__Instructions to follow__
Below are records; copy every line in them that holds the word "computer".

==== Record set ====

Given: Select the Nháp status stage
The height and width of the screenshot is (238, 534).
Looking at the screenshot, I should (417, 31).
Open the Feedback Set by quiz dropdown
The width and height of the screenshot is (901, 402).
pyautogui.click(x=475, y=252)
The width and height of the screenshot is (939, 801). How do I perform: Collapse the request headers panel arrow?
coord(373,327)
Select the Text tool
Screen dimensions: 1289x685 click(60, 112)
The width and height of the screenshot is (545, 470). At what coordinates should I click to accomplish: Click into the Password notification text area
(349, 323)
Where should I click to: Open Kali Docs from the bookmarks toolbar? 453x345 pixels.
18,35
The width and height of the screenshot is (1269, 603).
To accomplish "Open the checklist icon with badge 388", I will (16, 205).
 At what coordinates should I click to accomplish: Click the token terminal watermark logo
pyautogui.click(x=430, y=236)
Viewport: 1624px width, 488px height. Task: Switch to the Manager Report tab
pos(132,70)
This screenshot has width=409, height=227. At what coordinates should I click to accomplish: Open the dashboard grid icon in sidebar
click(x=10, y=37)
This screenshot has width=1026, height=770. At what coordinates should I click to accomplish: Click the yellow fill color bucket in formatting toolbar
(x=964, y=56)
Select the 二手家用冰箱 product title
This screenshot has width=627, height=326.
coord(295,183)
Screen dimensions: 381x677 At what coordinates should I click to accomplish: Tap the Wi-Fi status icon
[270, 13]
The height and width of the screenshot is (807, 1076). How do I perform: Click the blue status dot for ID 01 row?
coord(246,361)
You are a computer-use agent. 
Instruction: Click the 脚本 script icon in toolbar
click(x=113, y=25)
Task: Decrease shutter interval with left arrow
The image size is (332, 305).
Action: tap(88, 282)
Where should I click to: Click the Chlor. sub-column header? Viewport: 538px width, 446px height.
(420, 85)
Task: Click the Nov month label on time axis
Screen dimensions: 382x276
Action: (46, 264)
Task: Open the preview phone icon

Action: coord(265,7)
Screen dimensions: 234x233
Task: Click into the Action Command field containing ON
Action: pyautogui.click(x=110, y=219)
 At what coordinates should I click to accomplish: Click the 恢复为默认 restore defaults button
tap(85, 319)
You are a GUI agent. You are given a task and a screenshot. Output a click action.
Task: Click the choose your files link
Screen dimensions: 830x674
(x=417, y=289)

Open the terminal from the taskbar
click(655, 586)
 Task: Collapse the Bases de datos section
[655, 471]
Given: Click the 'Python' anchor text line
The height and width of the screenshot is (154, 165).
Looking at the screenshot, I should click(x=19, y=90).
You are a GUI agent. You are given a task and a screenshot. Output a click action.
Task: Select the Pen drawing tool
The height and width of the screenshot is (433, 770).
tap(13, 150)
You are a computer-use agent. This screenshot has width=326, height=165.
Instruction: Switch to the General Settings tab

====

__Written solution__
You are a computer-use agent. 
You are a computer-use agent. This screenshot has width=326, height=165.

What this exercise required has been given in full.